═══ DATA TO PROCESS ═══

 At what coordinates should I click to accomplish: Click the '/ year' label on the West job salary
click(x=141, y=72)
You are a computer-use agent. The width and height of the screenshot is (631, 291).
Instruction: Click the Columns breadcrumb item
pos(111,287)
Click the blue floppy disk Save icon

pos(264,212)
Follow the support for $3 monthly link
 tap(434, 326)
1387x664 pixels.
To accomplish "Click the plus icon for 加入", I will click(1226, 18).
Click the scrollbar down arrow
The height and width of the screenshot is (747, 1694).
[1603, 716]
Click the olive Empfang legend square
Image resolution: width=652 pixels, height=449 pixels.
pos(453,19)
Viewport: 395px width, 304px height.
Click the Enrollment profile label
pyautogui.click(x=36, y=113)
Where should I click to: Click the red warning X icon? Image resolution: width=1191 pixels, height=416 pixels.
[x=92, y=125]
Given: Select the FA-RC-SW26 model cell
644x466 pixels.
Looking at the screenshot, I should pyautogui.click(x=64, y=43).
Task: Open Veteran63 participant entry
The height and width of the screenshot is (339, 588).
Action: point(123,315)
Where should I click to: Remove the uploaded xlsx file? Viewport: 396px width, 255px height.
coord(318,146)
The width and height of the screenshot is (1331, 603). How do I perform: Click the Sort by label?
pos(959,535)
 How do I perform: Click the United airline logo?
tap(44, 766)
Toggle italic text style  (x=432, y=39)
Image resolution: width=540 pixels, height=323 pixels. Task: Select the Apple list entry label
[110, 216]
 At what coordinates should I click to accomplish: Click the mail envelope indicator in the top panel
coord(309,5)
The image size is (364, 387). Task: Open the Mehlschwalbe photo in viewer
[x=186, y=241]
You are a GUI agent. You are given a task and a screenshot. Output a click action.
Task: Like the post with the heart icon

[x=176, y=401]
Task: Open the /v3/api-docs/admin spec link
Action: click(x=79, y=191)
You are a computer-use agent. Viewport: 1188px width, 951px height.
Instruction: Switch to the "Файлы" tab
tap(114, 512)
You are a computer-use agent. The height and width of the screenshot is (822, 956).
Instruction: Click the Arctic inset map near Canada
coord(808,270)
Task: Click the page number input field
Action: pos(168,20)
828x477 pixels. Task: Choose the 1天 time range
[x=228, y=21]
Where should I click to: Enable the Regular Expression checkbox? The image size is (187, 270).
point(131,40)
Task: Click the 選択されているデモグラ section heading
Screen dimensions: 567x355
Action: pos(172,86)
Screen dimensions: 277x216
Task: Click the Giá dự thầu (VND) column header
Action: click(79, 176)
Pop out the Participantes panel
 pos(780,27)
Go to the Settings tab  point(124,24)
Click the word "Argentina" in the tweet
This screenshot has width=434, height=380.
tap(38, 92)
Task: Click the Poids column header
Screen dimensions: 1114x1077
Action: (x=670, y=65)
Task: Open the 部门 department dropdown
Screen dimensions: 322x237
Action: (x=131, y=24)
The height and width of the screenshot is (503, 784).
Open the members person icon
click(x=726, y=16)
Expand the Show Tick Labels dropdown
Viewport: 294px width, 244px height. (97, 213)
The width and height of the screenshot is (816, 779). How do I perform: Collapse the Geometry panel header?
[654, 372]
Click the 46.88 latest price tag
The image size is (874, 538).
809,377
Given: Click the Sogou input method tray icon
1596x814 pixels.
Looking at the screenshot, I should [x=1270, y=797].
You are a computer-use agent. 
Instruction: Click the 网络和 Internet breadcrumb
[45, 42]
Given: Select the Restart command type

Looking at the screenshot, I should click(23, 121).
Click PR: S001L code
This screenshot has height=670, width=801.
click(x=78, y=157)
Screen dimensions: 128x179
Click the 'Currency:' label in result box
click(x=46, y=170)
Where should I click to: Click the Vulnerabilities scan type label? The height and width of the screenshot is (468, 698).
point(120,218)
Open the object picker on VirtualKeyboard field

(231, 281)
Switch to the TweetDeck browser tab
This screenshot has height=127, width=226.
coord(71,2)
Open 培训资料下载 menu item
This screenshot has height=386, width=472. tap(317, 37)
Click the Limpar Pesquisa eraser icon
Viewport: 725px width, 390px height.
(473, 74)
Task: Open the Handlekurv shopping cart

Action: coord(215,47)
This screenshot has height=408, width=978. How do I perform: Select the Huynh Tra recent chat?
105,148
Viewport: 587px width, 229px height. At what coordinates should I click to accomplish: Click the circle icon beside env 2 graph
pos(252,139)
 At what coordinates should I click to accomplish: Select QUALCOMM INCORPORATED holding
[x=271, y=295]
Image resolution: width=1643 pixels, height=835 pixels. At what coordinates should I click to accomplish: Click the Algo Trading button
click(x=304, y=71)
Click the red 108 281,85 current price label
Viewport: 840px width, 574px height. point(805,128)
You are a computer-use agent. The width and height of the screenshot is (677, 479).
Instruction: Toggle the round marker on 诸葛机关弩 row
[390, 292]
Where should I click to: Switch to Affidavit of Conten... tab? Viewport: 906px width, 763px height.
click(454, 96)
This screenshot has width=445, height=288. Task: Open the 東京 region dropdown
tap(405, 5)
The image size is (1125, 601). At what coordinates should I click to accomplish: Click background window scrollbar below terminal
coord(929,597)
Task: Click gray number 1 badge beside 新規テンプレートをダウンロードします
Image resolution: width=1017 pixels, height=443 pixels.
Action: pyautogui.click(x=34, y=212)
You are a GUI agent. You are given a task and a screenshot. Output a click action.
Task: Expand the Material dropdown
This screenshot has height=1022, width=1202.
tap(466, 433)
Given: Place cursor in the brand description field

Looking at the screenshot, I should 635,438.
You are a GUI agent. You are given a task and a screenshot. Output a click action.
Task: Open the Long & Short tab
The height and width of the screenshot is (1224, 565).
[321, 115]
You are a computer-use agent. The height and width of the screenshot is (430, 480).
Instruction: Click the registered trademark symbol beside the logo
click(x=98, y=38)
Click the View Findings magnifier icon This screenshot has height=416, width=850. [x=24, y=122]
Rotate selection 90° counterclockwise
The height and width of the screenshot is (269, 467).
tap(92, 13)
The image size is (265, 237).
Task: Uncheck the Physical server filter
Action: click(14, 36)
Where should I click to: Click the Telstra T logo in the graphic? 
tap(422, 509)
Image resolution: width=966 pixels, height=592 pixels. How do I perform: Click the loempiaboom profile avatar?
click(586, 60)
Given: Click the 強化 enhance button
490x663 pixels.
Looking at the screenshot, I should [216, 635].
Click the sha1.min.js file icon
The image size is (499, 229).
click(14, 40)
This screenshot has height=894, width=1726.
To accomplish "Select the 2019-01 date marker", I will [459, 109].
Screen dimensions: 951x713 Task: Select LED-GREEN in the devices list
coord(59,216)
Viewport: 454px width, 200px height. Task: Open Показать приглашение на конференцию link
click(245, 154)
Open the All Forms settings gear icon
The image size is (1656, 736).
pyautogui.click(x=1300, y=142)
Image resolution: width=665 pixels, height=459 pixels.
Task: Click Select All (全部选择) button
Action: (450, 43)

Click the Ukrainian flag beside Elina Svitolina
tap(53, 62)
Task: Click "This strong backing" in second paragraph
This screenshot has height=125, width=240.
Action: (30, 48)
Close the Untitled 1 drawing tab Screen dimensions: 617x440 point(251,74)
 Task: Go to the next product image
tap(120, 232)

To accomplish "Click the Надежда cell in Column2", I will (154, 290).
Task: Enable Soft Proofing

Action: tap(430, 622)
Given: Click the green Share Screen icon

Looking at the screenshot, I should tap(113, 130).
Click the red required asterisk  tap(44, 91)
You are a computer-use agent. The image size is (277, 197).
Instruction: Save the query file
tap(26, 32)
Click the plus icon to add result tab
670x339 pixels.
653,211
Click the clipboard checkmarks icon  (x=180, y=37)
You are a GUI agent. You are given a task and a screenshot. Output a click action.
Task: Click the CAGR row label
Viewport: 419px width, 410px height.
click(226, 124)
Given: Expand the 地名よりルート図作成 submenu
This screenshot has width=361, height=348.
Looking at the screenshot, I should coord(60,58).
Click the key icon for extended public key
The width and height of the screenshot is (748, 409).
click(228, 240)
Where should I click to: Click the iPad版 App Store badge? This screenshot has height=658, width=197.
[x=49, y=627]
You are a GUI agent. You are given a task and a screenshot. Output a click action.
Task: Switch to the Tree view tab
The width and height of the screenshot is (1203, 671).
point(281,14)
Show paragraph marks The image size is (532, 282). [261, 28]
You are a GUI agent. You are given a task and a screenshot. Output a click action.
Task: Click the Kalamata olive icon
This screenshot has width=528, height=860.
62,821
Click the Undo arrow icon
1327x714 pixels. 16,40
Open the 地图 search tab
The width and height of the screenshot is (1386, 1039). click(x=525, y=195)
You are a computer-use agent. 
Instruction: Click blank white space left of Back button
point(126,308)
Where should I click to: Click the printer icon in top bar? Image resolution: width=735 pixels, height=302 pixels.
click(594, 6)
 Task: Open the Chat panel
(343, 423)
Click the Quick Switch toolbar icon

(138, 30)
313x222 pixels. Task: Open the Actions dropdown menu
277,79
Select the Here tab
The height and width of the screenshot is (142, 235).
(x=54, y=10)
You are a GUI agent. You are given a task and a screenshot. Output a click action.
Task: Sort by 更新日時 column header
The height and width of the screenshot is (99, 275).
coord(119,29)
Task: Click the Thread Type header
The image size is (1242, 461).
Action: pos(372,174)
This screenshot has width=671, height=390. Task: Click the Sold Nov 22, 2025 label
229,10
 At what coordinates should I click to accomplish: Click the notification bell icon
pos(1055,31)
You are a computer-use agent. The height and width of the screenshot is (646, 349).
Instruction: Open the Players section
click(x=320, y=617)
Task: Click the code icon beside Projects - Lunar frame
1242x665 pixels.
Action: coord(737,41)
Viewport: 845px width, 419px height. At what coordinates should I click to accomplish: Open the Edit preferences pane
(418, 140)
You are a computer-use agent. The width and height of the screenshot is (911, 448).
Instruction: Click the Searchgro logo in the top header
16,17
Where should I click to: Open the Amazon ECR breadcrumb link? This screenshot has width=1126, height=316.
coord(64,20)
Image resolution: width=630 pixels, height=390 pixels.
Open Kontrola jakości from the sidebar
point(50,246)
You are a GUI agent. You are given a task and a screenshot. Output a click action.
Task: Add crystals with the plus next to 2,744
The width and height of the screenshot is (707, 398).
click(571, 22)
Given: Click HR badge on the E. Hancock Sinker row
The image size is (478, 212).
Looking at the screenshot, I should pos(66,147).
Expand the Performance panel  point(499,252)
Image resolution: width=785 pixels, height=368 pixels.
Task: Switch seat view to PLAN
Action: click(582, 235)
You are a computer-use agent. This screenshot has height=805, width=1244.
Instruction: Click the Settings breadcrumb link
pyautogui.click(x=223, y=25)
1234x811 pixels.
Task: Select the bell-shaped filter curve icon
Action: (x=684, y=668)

═══

YOUR GOAL ::
Note every line of the entries in which "cell" appears, and copy it down.

ANSWER TO THIS PROBLEM ::
Given: Select the FA-RC-SW26 model cell
To accomplish "Click the Надежда cell in Column2", I will (154, 290).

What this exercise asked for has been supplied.